= Data for review =
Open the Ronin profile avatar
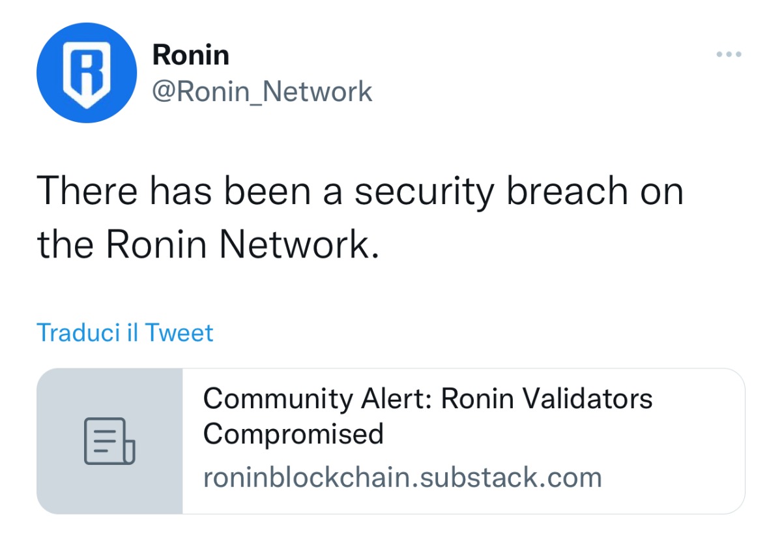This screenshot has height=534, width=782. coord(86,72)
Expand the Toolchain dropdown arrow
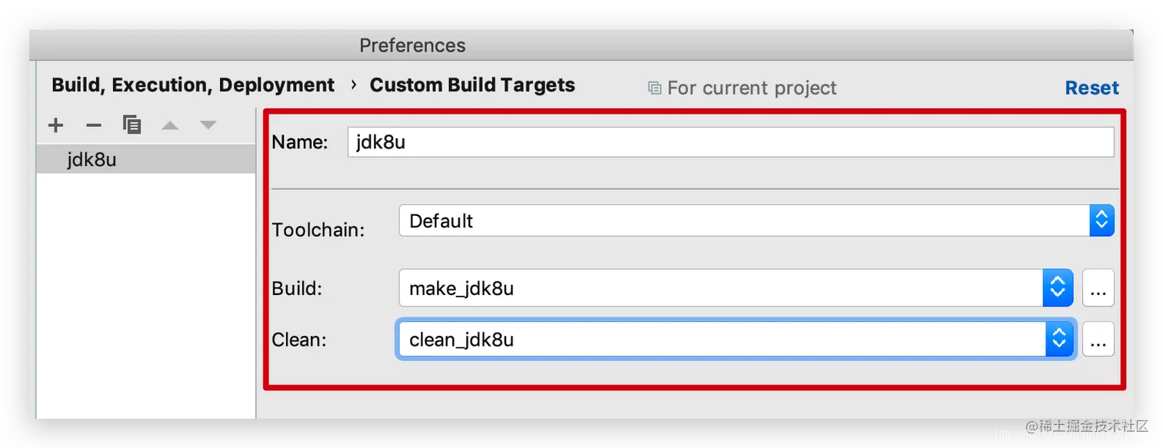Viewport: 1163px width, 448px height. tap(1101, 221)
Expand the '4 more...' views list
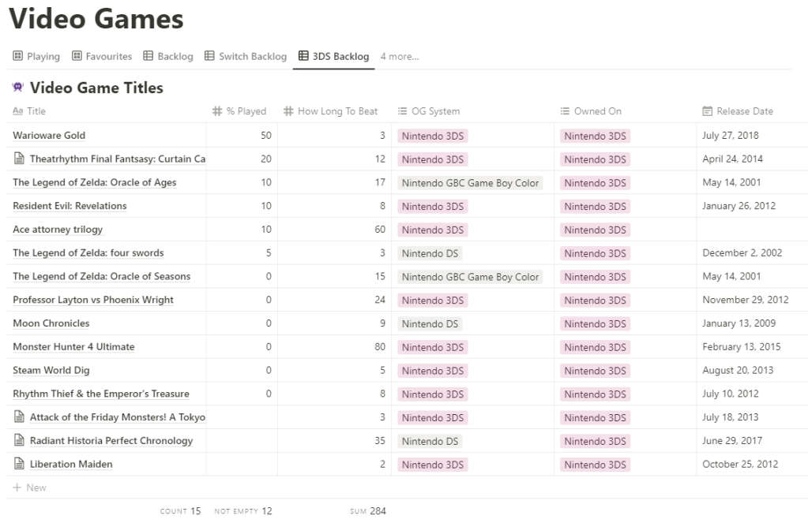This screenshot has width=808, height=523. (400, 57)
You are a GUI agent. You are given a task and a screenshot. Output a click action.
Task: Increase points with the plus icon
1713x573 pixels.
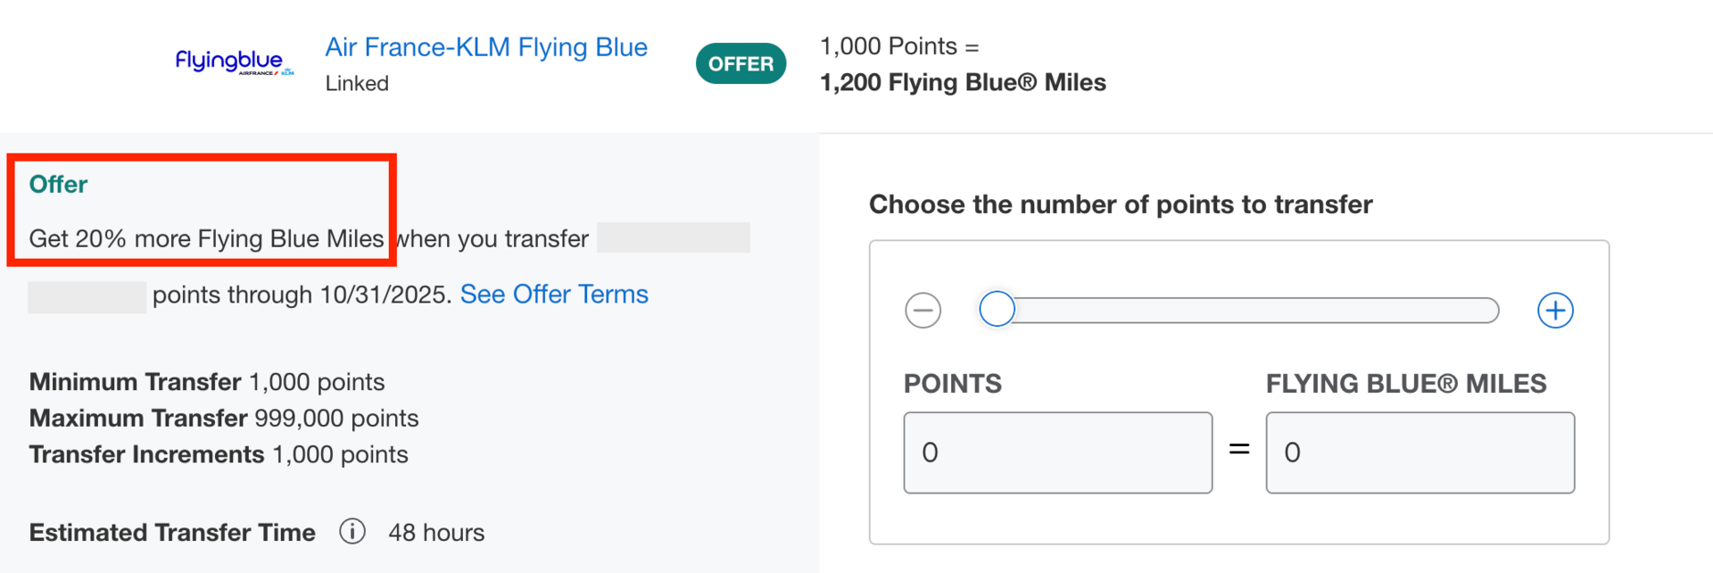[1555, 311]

= Work instructions =
Extract, word for word, every line from the one containing "Expand the '4 more...' views list" to the end of the data above, both ends included, and leave out the pictures.

= Result =
Expand the '4 more...' views list
This screenshot has width=808, height=523. (400, 57)
You are a GUI agent. You are given a task and a screenshot. Output a click action.
Task: Increase points with the plus icon
1713x573 pixels.
[1555, 311]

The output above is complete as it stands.